The ignorance of economics – or the eagerness to ignore them for politics – is staggering. Prices fall – isn’t this what Newsom ostensibly wants to happen at the gas pump? – only when companies produce more of something at a lower cost. But punitive taxes and obstructive regulation, both common in California, are barriers to increased production.

We see this clearly in the energy industry. The high prices are signals to producers to increase supply. However, taxes and layers of rules make it prohibitively costly, and due to the latter sometimes impossible, to do so. That’s why, in the case of energy, incentives to increase production and to tap new sources of raw materials, have been chilled.

Pepperdine economist Gary Galles says Newsom’s plan “is in some ways just standard government practice – rip off people who can be demonized and use it to buy others’ votes.” It also allows politicians “to scapegoat petro companies and pose as consumers’ savior using the money to assuage the guilt of theft that is involved.”

Galles suggests that rather than oil company greed, which Newsom implies is the cause of high prices, “government policies, such as restrictions on drilling, refining, shipping and mandates on special blends” are “clearly at fault.”

When fuel prices are high, and in California they are the highest in the nation, oil industry profits are always treated by politicians as if they are unethical.

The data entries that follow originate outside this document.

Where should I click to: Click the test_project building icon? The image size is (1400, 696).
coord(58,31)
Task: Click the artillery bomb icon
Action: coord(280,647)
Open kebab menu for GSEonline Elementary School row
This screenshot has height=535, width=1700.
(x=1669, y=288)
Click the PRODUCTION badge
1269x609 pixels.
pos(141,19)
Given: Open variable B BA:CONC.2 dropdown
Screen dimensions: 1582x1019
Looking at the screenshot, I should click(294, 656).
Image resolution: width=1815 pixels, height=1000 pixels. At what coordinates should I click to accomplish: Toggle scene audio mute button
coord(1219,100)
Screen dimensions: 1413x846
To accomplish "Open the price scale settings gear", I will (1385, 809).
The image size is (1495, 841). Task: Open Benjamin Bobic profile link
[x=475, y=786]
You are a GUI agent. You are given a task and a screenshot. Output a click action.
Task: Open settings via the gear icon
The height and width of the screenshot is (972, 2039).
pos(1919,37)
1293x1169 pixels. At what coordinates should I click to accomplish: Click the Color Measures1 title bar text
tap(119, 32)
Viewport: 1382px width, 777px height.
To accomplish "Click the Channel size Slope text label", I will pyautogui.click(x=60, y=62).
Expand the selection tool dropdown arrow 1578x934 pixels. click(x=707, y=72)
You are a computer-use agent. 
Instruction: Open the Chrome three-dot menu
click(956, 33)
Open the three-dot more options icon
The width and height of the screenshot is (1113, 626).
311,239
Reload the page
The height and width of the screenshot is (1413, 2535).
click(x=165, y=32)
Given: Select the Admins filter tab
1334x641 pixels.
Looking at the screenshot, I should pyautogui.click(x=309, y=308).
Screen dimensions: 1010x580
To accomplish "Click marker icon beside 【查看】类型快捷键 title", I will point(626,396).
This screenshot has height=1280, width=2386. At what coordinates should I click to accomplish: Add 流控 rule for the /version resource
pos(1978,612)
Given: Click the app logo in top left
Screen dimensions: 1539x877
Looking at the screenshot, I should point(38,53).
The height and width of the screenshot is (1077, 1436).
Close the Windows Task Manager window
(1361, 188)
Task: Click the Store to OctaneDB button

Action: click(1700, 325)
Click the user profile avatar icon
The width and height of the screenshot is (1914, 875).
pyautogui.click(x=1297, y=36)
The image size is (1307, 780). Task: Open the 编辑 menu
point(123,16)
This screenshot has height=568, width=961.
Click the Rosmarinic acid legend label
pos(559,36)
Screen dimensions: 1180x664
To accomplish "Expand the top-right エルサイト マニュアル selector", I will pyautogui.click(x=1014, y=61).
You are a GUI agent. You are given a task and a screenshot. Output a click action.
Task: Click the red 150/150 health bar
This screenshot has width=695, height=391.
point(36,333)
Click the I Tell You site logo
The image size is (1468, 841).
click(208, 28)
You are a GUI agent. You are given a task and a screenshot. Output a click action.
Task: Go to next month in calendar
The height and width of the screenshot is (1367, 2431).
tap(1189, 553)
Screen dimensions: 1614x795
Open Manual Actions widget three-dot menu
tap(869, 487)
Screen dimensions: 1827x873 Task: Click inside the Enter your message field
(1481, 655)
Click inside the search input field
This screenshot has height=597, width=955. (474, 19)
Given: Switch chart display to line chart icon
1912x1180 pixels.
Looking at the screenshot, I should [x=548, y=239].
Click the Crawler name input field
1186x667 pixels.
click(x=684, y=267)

But John Tamny, vice president of FreedomWorks, reminds us that oil companies are never pitied when their profits are low.

“Were oil companies giving money away in 2014 when the price of a barrel fell into the $20s, and did they take a vow of poverty when oil fell to $9 and $10 and barrel in the 1980s and 1990s?” he asks. 

Those government policies mentioned by Galles have an extraordinary impact on fuel prices in California. According to a report from Stillwater Associates in Irvine, Californians paid a $1 premium per gallon for gasoline compared to the rest of the country in 2019 because of taxes and regulations, such as carbon dioxide cap-and-trade and the low-carbon fuel standard. The 2020 premium was lower, not quite 90 cents, “due to the effects of the pandemic.” Stillwater senior associate Leigh Noda did not figure a premium for 2021. Had he, it would have been similar to 2019’s, he said.

To his credit, Newsom authorized refineries to change over to the state’s cheaper winter blend of gasoline several weeks early this year. That’s helpful. Prices could drop as much as $1 a gallon by early November. But vilifying the companies that provide one of the two most important commodities in the world isn’t.

Though a businessman, and a multimillionaire, Newsom doesn’t seem to understand how markets work and why businesses need to make profits. It doesn’t matter if they are “unprecedented,” “record,” or if some consider them “outrageous” or “obscene.” Profits are as important to companies as blood is to human life.

In 2005, just after gas prices had spiked to what were then record highs, Cliff Slater, one-time University of Hawaii economics department scholar, suggested that anyone who thought an oil company was “​​excessively profitable” should “go buy some shares.” 

The advice came with a warning, however.

“​​In March of this year, when oil was $40 a barrel and before any hurricanes, you could have bought ExxonMobil shares for $62. Today” – December 2005 – “with oil up to $55 a barrel, hurricanes galore, and sky-high gas prices, you can buy Exxon shares for $55 – a 10% decline. You might want to figure that one out.”

He could have been talking to Gavin Newsom in 2022.

 


Kerry Jackson is a fellow with the Center for California Reform at the Pacific Research Institute.